__REQUIREMENT__.
In the records below, some lines contain the word "agent". Copy each of them.

[[ LISTED RECORDS, beginning ]]

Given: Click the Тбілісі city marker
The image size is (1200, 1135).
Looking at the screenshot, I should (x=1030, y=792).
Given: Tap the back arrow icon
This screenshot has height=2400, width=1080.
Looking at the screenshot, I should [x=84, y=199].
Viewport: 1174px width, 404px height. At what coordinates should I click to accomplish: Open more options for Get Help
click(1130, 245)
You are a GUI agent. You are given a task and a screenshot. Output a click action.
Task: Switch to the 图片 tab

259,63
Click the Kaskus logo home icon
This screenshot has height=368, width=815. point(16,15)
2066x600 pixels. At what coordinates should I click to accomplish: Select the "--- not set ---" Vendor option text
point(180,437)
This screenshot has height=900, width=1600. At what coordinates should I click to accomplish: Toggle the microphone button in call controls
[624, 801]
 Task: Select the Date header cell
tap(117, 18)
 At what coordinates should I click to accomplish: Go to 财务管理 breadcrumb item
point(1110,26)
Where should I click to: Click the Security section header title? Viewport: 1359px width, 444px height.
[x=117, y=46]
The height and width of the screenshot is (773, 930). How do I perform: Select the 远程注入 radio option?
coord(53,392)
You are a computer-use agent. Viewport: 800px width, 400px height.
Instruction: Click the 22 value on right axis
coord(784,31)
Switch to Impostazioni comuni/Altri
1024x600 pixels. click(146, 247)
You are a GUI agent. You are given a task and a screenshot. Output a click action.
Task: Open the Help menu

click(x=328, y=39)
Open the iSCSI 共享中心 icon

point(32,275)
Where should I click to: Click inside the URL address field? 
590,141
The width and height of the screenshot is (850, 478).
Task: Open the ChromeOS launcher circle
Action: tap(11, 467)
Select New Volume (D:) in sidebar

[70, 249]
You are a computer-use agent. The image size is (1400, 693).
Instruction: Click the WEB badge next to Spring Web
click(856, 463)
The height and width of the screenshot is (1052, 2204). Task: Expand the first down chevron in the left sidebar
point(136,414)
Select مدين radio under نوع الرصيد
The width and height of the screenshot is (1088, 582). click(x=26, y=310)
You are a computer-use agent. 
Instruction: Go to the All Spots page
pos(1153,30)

[[ LISTED RECORDS, end ]]

__RESPONSE BOX__.
You are a GUI agent. You are given a task and a screenshot. Output a click action.
You are a computer-use agent. Viewport: 800px width, 400px height.
You are a GUI agent. You are given a task and a screenshot. Output a click action.
You are a computer-use agent. The image size is (1400, 693).
You are a computer-use agent. 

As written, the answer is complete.